Faculty of Science and Engineering, Anglia Ruskin University, Cambridge, United Kingdom.
PLoS One. 2025 Sep 2;20(9):e0328848. doi: 10.1371/journal.pone.0328848. eCollection 2025.
Hospital readmission prediction is a crucial area of research due to its impact on healthcare expenditure, patient care quality, and policy formulation. Accurate prediction of patient readmissions within 30 days post-discharge remains a considerable challenging, given the complexity of healthcare data, which includes both structured (e.g., demographic, clinical) and unstructured (e.g., clinical notes, medical images) data. Consequently, there is an increasing need for hybrid approaches that effectively integrate these two data types to enhance all-cause readmission prediction performance. Despite notable advancements in machine learning, existing predictive models often struggle to achieve both high precision and balanced predictions, mainly due to the variability in patients' outcome and the complex factors influencing readmissions. This study seeks to address these challenges by developing a hybrid predictive model that combines structured data with unstructured text representations derived from ClinicalT5, a transformer-based large language model. The performance of these hybrid models is evaluated against text-only models, such as PubMedBERT, using multiple metrics including accuracy, precision, recall, and AUROC score. The results demonstrate that the hybrid models, which integrate both structured and unstructured data, outperform text-only models trained on the same dataset. Specifically, hybrid models achieve higher precision and balanced recall, reducing false positives and providing more reliable predictions. This research underscores the potential of hybrid data integration, using ClinicalT5, to improve hospital readmission prediction, thereby improving healthcare outcomes through more accurate predictions that can support better clinical decision making and reduce unnecessary readmissions.

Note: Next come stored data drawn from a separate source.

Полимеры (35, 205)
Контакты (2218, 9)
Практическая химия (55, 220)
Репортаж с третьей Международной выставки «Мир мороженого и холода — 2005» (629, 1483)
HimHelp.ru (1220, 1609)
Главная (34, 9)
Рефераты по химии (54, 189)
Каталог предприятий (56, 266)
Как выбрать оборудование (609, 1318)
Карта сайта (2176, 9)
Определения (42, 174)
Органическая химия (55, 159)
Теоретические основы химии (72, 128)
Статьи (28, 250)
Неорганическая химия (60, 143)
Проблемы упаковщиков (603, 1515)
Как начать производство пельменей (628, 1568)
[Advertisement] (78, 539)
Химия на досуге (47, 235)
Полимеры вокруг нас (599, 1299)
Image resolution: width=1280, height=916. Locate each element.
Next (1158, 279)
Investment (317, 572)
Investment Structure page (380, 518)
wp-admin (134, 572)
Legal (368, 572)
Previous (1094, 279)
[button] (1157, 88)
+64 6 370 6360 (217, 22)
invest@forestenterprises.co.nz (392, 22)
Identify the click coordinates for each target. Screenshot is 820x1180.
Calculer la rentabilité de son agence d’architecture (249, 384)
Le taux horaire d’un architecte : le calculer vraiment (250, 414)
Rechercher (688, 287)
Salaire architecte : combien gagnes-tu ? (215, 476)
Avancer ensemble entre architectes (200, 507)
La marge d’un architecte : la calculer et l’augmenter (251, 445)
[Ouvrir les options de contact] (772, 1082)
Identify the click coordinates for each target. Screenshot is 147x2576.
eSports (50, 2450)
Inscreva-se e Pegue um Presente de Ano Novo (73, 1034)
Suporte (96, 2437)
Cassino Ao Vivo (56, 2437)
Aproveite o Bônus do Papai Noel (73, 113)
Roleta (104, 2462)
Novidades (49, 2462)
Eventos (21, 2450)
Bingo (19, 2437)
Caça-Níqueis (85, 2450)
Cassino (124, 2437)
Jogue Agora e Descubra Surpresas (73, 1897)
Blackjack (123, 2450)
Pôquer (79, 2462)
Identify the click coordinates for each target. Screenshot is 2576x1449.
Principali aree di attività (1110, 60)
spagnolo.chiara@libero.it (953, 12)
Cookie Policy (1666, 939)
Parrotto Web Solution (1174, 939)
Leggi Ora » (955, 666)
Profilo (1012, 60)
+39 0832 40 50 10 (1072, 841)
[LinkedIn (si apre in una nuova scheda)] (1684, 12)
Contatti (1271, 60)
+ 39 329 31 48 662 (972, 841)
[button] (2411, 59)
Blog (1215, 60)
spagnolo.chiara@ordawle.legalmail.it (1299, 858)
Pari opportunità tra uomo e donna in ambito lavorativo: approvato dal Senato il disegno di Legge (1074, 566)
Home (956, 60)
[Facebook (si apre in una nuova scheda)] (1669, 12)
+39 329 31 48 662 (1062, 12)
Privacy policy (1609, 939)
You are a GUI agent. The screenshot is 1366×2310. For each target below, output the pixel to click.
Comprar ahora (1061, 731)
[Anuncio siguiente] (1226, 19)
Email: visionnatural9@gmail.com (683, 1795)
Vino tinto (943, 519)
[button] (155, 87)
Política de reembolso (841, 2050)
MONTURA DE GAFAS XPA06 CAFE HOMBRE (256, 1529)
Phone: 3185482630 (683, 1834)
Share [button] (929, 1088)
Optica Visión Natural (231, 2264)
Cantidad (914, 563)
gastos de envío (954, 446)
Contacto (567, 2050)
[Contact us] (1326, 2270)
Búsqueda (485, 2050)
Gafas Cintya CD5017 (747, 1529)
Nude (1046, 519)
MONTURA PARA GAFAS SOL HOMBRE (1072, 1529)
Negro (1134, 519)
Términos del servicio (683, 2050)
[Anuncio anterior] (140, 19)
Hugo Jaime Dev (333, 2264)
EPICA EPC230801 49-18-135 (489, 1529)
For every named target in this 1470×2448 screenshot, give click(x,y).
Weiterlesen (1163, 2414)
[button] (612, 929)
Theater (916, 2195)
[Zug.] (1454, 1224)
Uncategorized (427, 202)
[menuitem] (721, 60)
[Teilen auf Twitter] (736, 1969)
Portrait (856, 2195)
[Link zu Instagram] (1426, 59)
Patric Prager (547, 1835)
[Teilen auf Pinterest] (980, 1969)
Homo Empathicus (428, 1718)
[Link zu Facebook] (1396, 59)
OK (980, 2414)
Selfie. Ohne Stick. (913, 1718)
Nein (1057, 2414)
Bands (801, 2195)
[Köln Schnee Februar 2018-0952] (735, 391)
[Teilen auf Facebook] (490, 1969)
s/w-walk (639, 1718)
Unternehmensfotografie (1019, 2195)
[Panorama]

由于医院再入院预测对医疗保健支出、患者护理质量和政策制定有影响,因此它是一个至关重要的研究领域。鉴于医疗保健数据的复杂性,包括结构化数据(如人口统计学、临床数据)和非结构化数据(如临床记录、医学图像),准确预测患者出院后30天内的再入院情况仍然是一项颇具挑战性的任务。因此,越来越需要采用混合方法,有效地整合这两种数据类型,以提高全因再入院预测性能。尽管机器学习取得了显著进展,但现有的预测模型往往难以实现高精度和平衡预测,这主要是由于患者预后的变异性以及影响再入院的复杂因素所致。本研究旨在通过开发一种混合预测模型来应对这些挑战,该模型将结构化数据与从基于Transformer的大型语言模型ClinicalT5派生的非结构化文本表示相结合。使用包括准确率、精确率、召回率和AUROC分数在内的多个指标,将这些混合模型的性能与仅基于文本的模型(如PubMedBERT)进行比较。结果表明,整合了结构化和非结构化数据的混合模型优于在同一数据集上训练的仅基于文本的模型。具体而言,混合模型实现了更高的精确率和平衡召回率,减少了误报,并提供了更可靠的预测。这项研究强调了使用ClinicalT5进行混合数据集成在改善医院再入院预测方面的潜力,从而通过更准确的预测改善医疗保健结果,这些预测可以支持更好的临床决策并减少不必要地再入院。